Ёлд, услышав, как Ленин ругает его лошадь, подошёл к Фишелу и что-то долго шептал ему.
На лице Фишела появилась коварная улыбка:
– Абрашкеле, я предлагаю тебе через неделю устроить здесь, а соревнование. Моя, и тут он впервые назвал лошадь по имени, «Цветочек» против твоего лучшего коня. Кто быстрее пробежит круг по базару, тот получит тысячу рублей.
И только теперь Геня упала в обморок.
Ёлд получил деньги за Цветочка и, поцеловав Фишела в губы, проворно покинул базар. Аврум сказал, чтобы родственники пожали друг другу руки. Спор состоялся.
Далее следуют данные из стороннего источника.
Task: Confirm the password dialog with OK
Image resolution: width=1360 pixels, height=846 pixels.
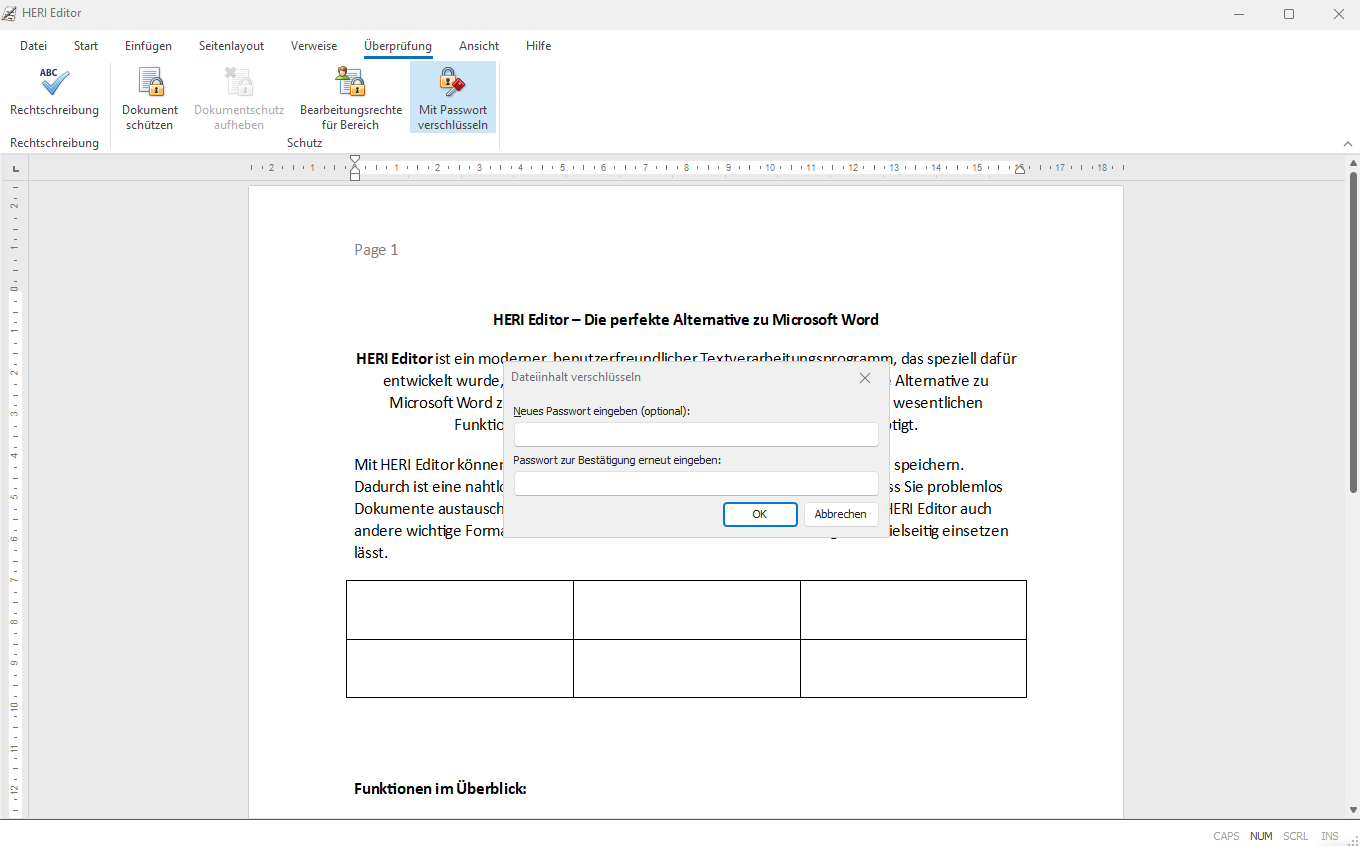Action: (759, 514)
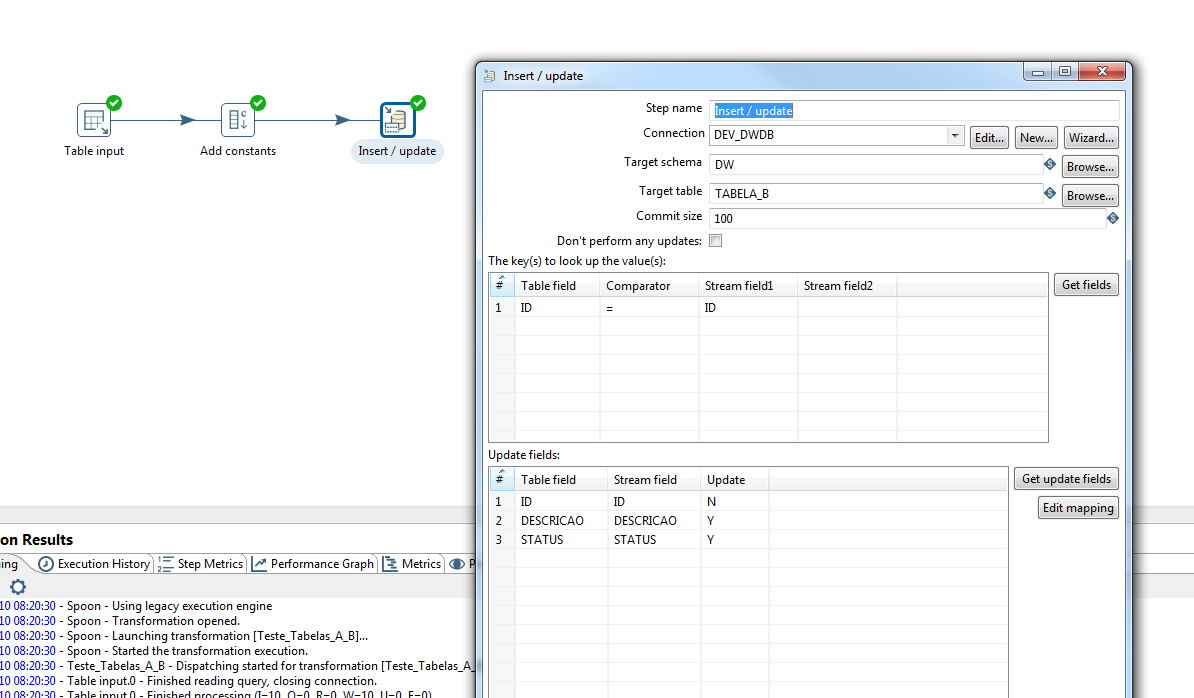Sort key table by # column header

click(501, 285)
Целую неделю местечко готовилось к соревнованиям. Женщины покупали новые платья, а мужчины делали ставки. Самую большую ставку сделал Ицхак, который поставил ящик водки за победу Абраши. Аврум назло всем и самому себе поставил на Фишела и теперь принимал ставки. В случае проигрыша он должен был вернуть восемь ящиков водки и одну бутылку вина. Вино у нас в местечке пил только один человек – бухгалтер Юхенсон.
И вот наступило долгожданное воскресенье. Впервые за последние тридцать лет базар не торговал. Кого интересовали гешефты? Никого! Из соседних сёл и деревень приехали любители конного спорта. Все ждали начала соревнований.
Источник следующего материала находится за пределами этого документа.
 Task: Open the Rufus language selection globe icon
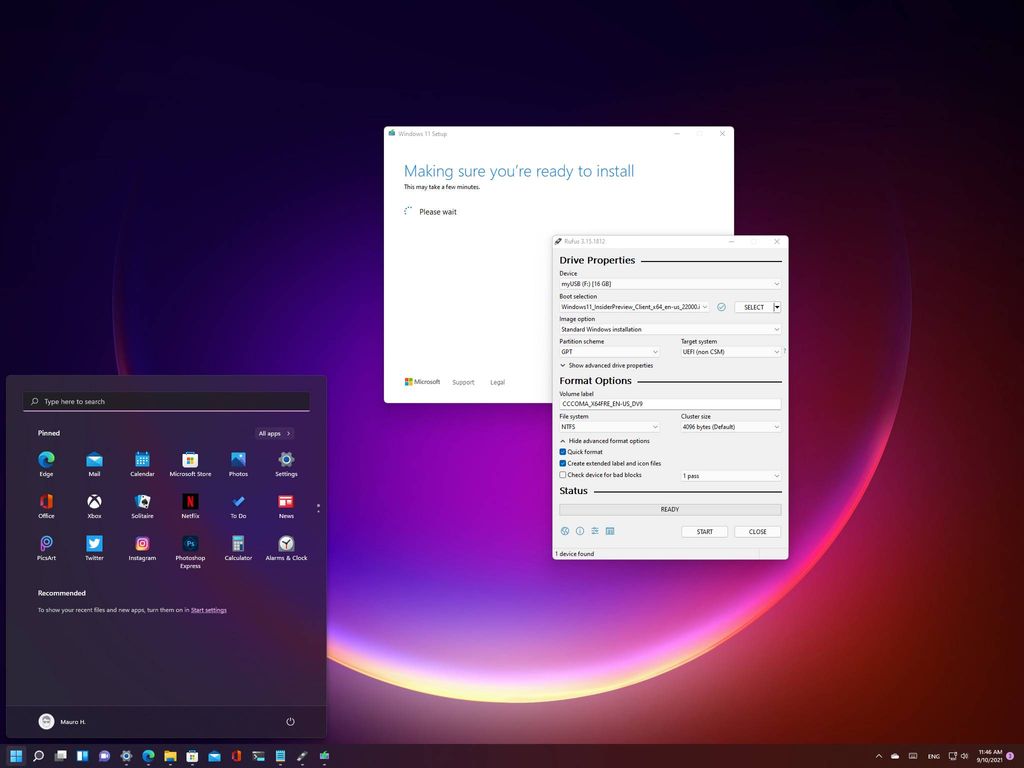pyautogui.click(x=565, y=531)
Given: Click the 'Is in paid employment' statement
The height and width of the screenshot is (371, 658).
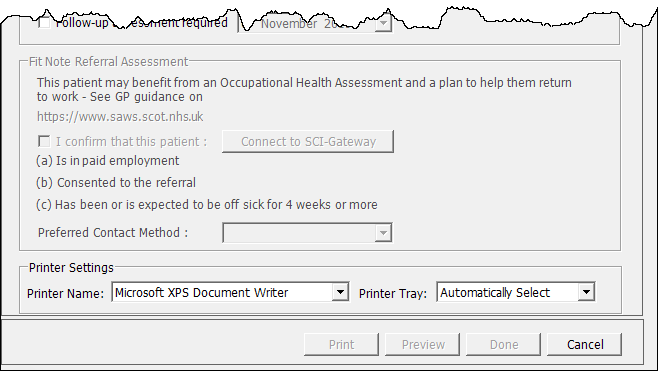Looking at the screenshot, I should (x=108, y=161).
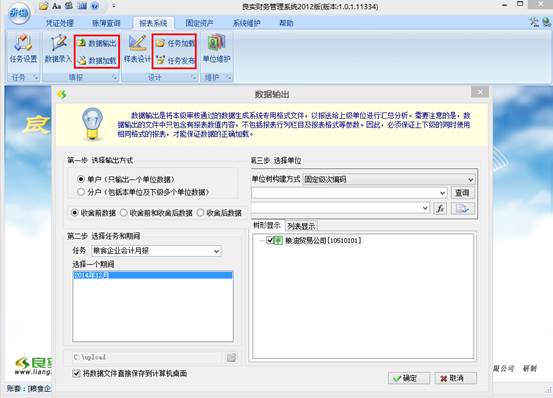Open the 任务设置 ribbon icon
Viewport: 553px width, 398px height.
click(23, 49)
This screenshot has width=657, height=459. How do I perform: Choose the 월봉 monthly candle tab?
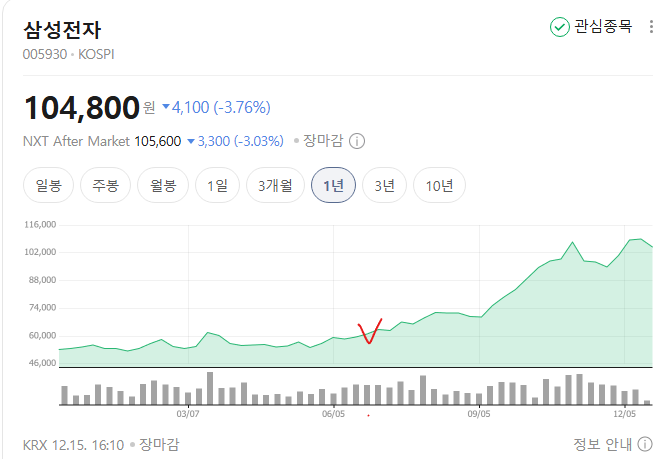pos(163,185)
Абраша уже давно приехал на базар и еле сдерживал своего коня по кличке Гром. Все, кто поставил на Абрашу, окружили его и давали советы. Журналист из местной газеты фотографировал наездника Абрашу в новой жёлтой рубашке и начищенных сапогах.
А в это время Фишел, сидя в своей подводе, направлялся к базару. Геня осталась дома. Она с мужем поругалась. Ведь она сама отдала в руки мужа тысячу тяжело заработанных рублей. Деньги пахли нафталином и потом лошади.
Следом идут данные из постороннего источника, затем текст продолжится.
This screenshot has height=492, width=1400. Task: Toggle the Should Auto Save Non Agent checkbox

– «Цветочек», – объяснял Фишел лошади, – ты же понимаешь, мы должны выиграть, проиграть нам нельзя, нас домой не пустят. Цветочек кивала в знак согласия и улыбалась.
– Едет, едет – кричали зрители, и базар был окружён плотным кольцом людей.
Абраша посмотрел на шурина и сказал, что он готов забыть спор, если Фишел извинится, но Цветочек мотала головой. Нет!
Подводы встали в одну линию, и не успел судья, хромой Шома, махнуть платочком, как Абраша рванул. Пролетев полкруга, он оглянулся и увидел, что Цветочек стоит на старте, а Шома показывает ему кулак. Подводы опять встали в линию, и опять Абраша рванул раньше времени. Публика умирала со смеху. Шома ругался, и тут на базар влетела Геня.
– Фишел, ради моей мамы и твоей любимой тёщи выиграй. Я тебе за это… и она шепнула мужу что-то на ухо. Фишел покраснел, встал и сказал:
– Я даю Абраше фору. Пусть он начинает первый, я его догоню. Геня опять упала в обморок.
То, что Фишел не совсем в уме, знали многие, но теперь это знал весь базар. Шома взялся одной рукой за голову, а другой махнул.
На этом моя история закончена. Вы же понимаете, что Фишел выиграть не мог, зачем же вас мучить. Поверили? А зря...
Абраша не успел доехать до поворота, как Цветочек догнала его и Грома. Вырвавшись на прямую, Цветочек прибавила ходу, и подвода, не касаясь земли, полетела по воздуху, а вместе с ней и Фишел.
Весь день в местечке гуляли. Было выпито восемь ящиков водки и одна бутылка вина. Уже под вечер Абраша принёс шурину тысячу рублей. Фишел деньги не взял, ведь он с Абрашей почти как братья. Деньги взяла Геня. Ну и что, что Абраша ей брат. Одно другому не мешает.
Этой истории, как я сказал, почти пятьдесят лет. В живых остался только один Абраша, но и он ещё смеётся, когда я ему, её рассказываю.